Are failing Jobs consuming resources on Kubernetes clusters?

lemmings off the cliff - Uh oh

Introduction

It is sometimes useful to assign tasks to containers, which will run them to completion. Unlike server processes these containers are expected to terminate. Typical use cases are:

  • Batch processing
  • Maintenance operation
  • Data processing

In OpenShift / Kubernetes a resource type Job exists for the purpose. Unlike a bare bone Pod, a Job is monitored by a controller that will continue to retry execution of the Pods until a specified number of them successfully terminate.
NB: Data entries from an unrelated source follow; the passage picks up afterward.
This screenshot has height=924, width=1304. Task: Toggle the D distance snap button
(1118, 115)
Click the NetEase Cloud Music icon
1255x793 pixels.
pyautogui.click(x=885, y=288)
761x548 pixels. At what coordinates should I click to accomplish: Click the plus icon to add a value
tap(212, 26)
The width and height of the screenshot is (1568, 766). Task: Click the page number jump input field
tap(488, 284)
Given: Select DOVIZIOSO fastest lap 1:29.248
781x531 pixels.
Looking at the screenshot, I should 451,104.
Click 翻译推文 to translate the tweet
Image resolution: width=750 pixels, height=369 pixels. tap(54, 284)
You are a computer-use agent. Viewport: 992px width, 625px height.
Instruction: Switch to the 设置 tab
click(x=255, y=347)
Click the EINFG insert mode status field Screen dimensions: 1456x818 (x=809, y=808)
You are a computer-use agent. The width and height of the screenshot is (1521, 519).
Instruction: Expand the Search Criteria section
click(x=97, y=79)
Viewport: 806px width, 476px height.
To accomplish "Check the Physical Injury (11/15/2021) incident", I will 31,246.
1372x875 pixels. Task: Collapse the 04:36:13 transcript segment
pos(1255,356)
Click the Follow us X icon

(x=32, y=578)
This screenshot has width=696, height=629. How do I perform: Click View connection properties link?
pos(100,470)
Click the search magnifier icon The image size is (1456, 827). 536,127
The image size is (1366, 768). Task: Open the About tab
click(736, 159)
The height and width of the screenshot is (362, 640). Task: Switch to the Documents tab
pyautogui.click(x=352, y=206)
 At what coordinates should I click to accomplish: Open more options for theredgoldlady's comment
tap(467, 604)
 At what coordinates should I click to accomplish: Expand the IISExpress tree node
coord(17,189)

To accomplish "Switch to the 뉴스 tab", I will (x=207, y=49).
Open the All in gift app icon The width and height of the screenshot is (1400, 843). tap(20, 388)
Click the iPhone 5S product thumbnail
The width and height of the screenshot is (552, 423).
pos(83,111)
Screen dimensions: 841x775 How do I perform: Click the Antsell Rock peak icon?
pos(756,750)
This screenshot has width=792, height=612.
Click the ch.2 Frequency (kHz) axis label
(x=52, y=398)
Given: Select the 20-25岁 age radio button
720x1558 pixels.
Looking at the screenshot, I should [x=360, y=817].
When the underlying mechanisms are not well understood the behavior of Jobs in failure scenarios and its impact on the cluster and its resources can be surprising. I got this simple question from one of the customers I work with: Are my failing jobs consuming resources on my OpenShift / Kubernetes cluster?
As often in IT the simple answer to a simple question is “it depends”. I realized that pieces of information to provide a more complete (and useful!) answer to the question are available but scattered in multiple places. This post is a trial of bringing all pieces together.

Separation of concerns

What is commonly understood as a Job failure, which may be more the failure of a container or a pod managed by a Job in certain cases, can be handled at two levels.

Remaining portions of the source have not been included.